Что же касается завещания самого Петра I, то это – уже самая настоящая фальшивка. Как известно, первый российский император скончался, так и не объявив свою волю ни письменно, ни устно. Не исключено, впрочем, что такой документ когда-то имелся. К концу 1723 года Пётр вроде бы решился остановить выбор на своей жене Екатерине. В ноябре был издан манифест о предстоявшей коронации Екатерины (по образцу «православных императоров греческих»), поскольку она «во многих воинских действах, отложа немочь женскую, волею с нами присутствовала и елико возможно вспомогала…». Едва ли Пётр заблуждался насчёт государственных способностей супруги; скорее, царь решил предоставить ей особый титул (независимо от брака) и преимущественное право на престол в расчёте на поддержку ближайшего окружения из числа новой знати.

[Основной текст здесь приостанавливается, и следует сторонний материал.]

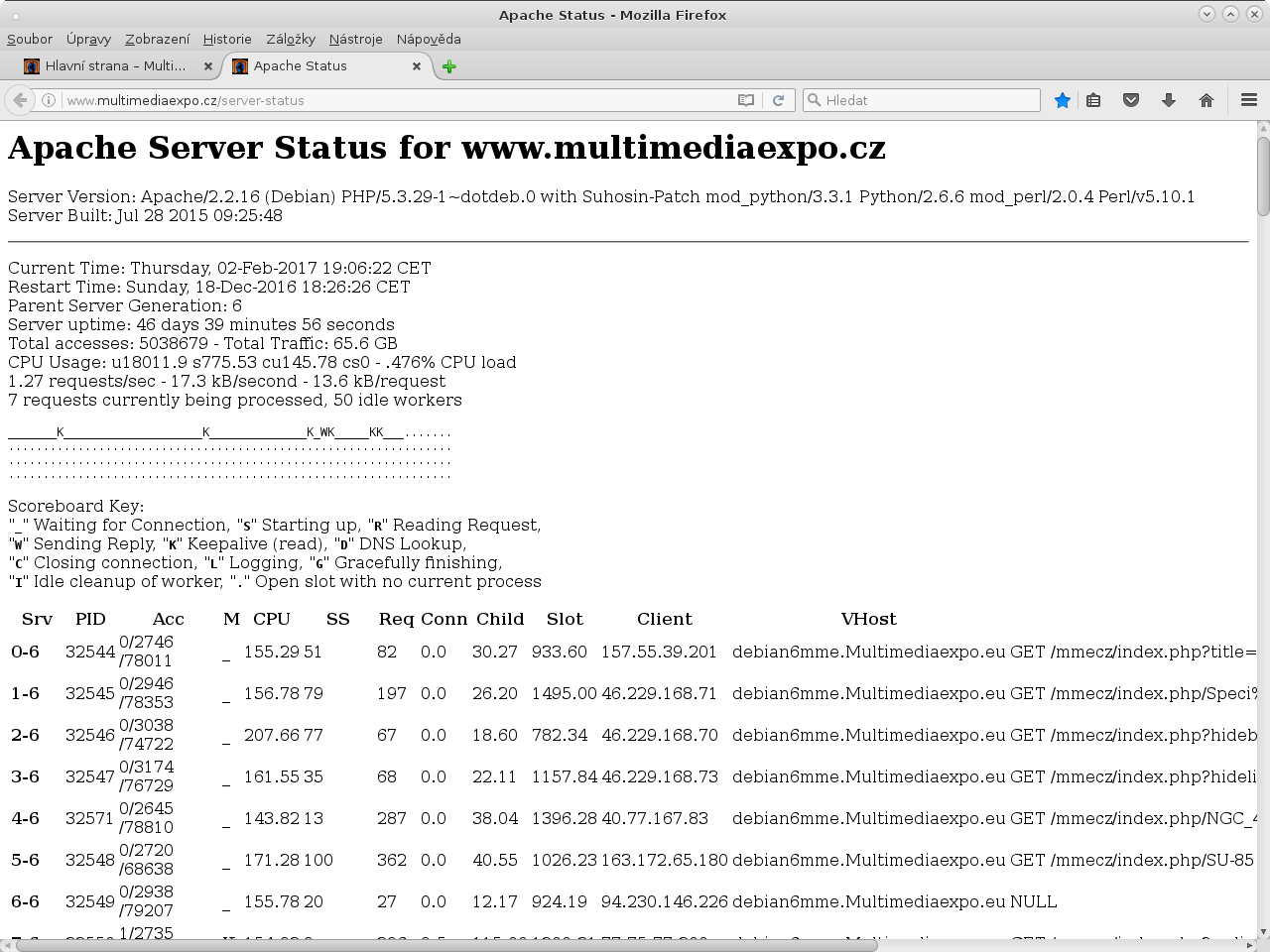Bookmark this page with the star icon

coord(1063,100)
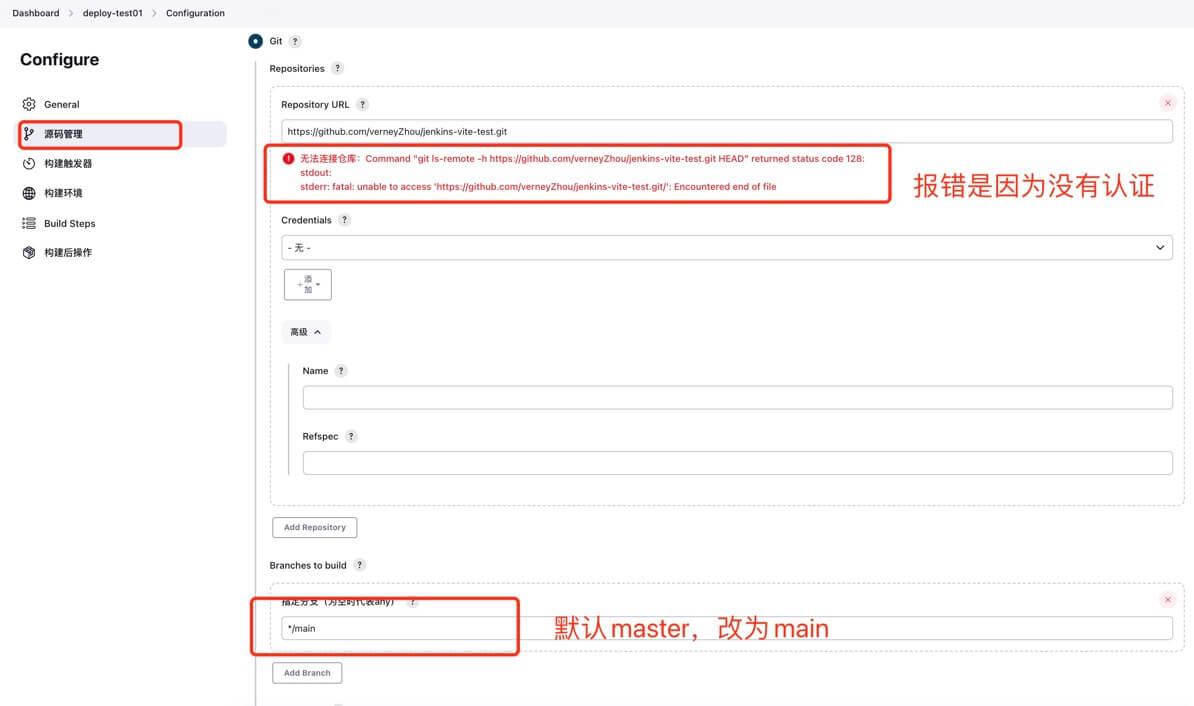Open help icon next to Credentials
Viewport: 1194px width, 706px height.
[x=344, y=220]
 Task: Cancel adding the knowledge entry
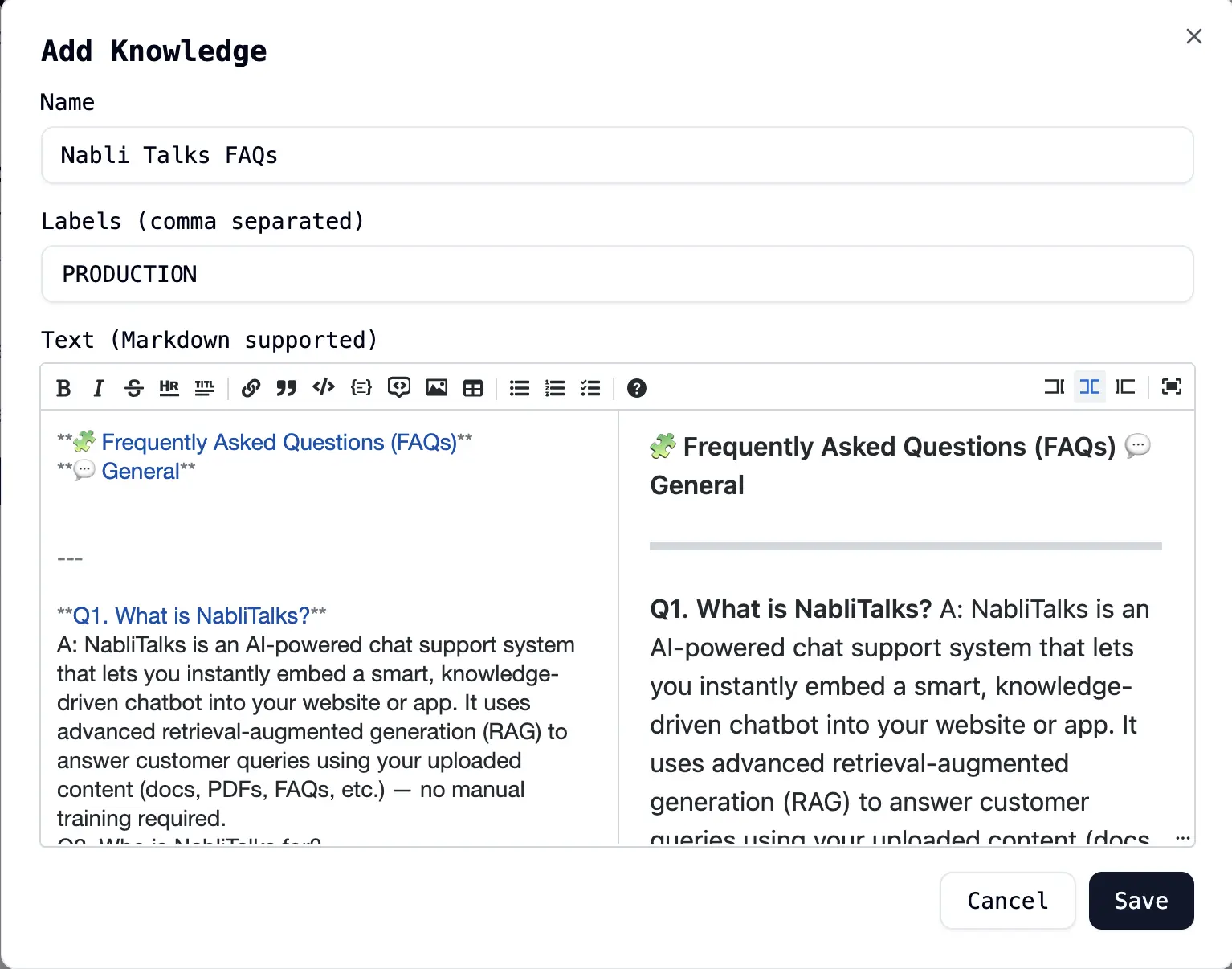coord(1007,901)
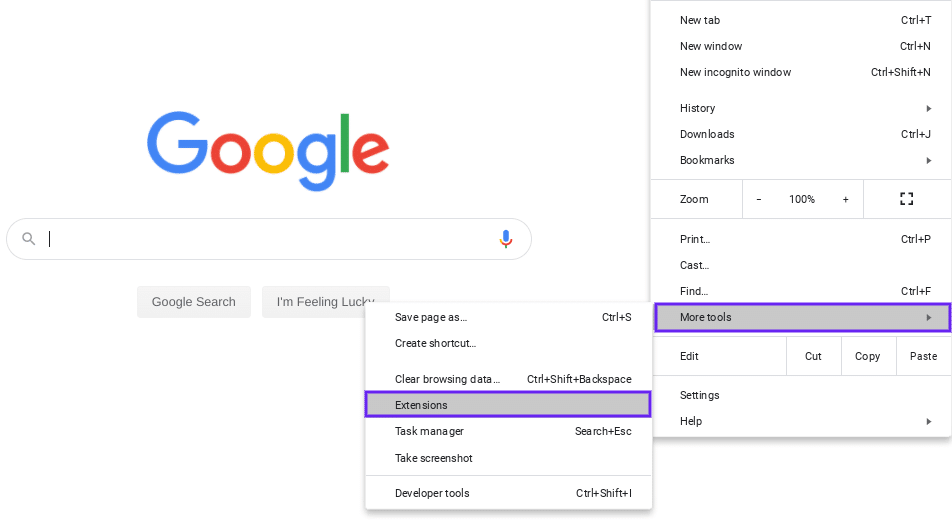This screenshot has width=952, height=528.
Task: Click the microphone voice search icon
Action: coord(506,239)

Церемония коронации состоялась в Москве в мае 1724 года. К этим дням восходит записанное много позже свидетельство голштинского министра Бассевича о заявлении, сделанном Петром гостям некоего английского купца, «что он коронует Екатерину для того, чтобы дать ей право на управление государством». (Если верить голштинцу, этот факт, озвученный Феофаном Прокоповичем и канцлером Г. И. Головкиным, стал лишним аргументом в пользу Екатерины в январскую ночь 1725 года, когда решался вопрос о преемнике Петра. Сам Феофан, правда, утверждал, что такое желание царь высказал ещё до Персидского похода 1722–1723 годов {108}.) Французский же посол Кампредон сообщил своему двору: «Весьма и особенно примечательно то, что над царицей совершён был, против обыкновения, обряд помазания так, что этим она признана правительницей и государыней после смерти царя, своего супруга», – но он же докладывал и о «множестве недовольных», от которых можно ожидать «тайного заговора» {109}.

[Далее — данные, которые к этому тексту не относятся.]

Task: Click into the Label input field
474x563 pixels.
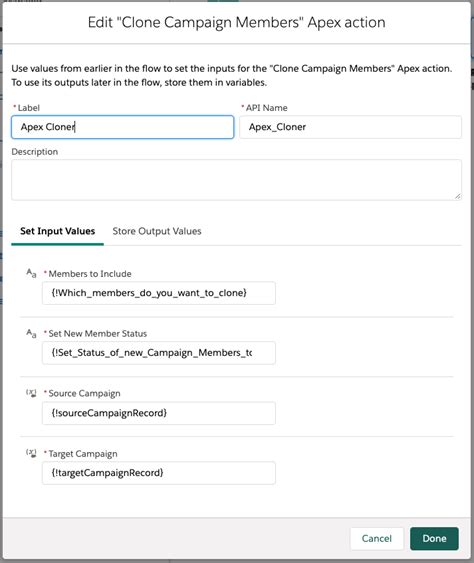Action: [x=122, y=127]
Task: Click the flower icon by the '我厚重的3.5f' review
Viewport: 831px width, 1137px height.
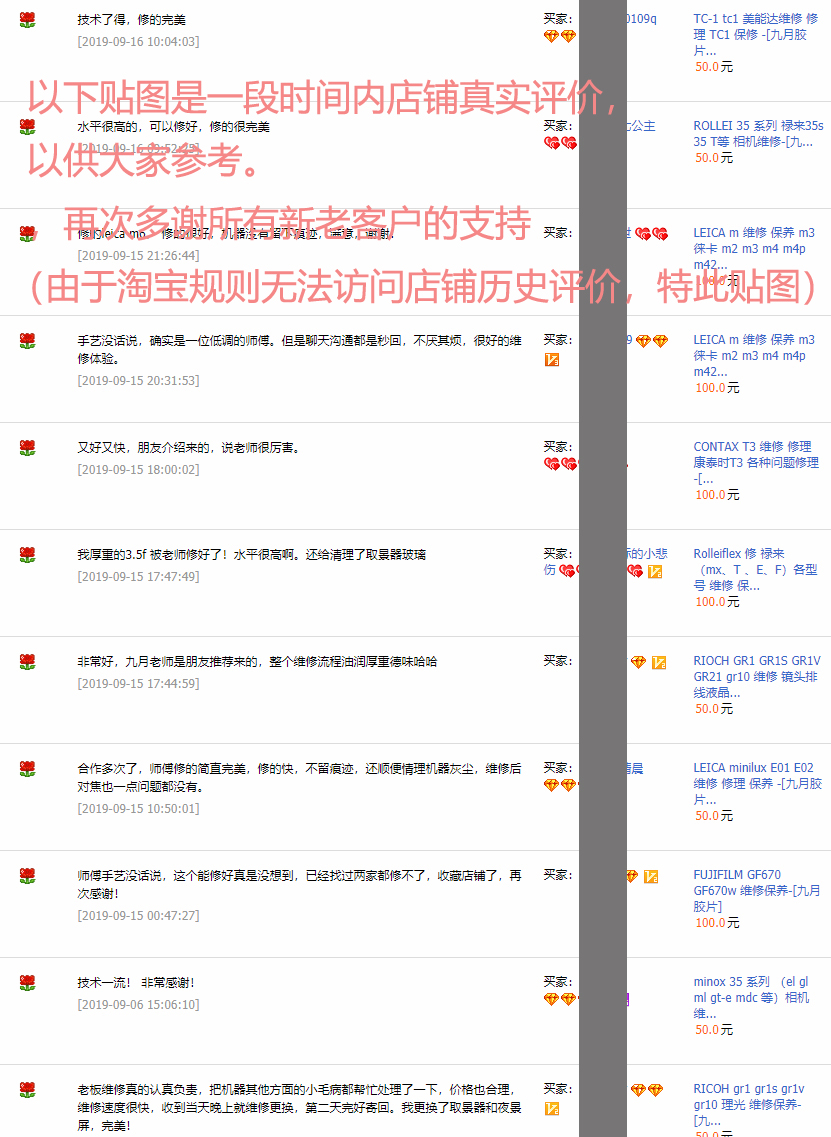Action: click(x=27, y=555)
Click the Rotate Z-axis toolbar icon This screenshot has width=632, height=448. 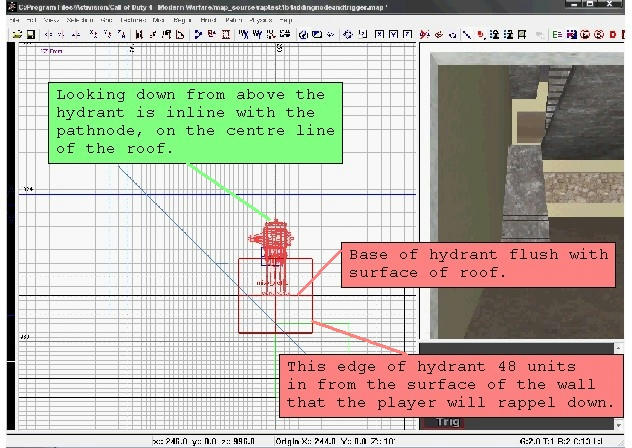121,34
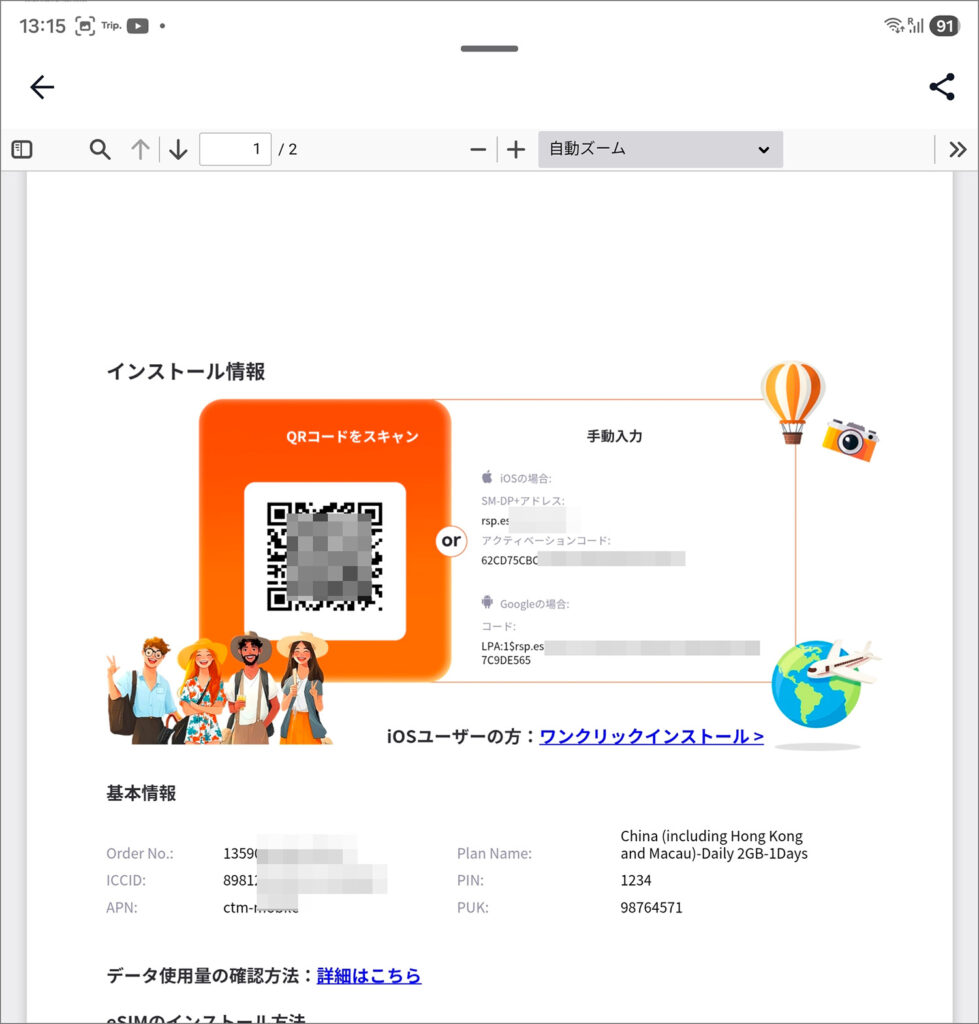Open 詳細はこちら data usage link

pos(369,976)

Однако удар был нанесён Петру с той стороны, откуда он, по-видимому, его не ожидал: 8 ноября 1724 года был арестован управляющий канцелярией Екатерины Виллим Моне, а уже 15-го он был казнён – по официальной версии, за злоупотребления и казнокрадство. Современники же считали, что главной причиной была предосудительная связь императрицы с красавцем камергером. Имя императрицы, естественно, не упоминалось на следствии; тем не менее Пётр повёз жену смотреть голову казнённого Монса. Разлад в семье имел и политические последствия. По данным австрийских дипломатов, Пётр велел опечатать драгоценности жены и запретил исполнять её приказания {110}. Согласно свидетельствам капитана Ф. Вильбуа и французского консула С. Виллардо, в это время он уничтожил заготовленный было акт о назначении её наследницей; позднее, в 1729 году, о том же писал датский посол Вестфален {111}. Царица откровенно боялась за своё будущее, хотя и пыталась, как сообщал саксонский посланник Иоганн Лефорт, вернуть расположение мужа и на коленях вымаливала у него прощение {112}. Однако никто из авторов, оставивших свидетельства о смерти императора, не упоминал о каком-либо письменном акте.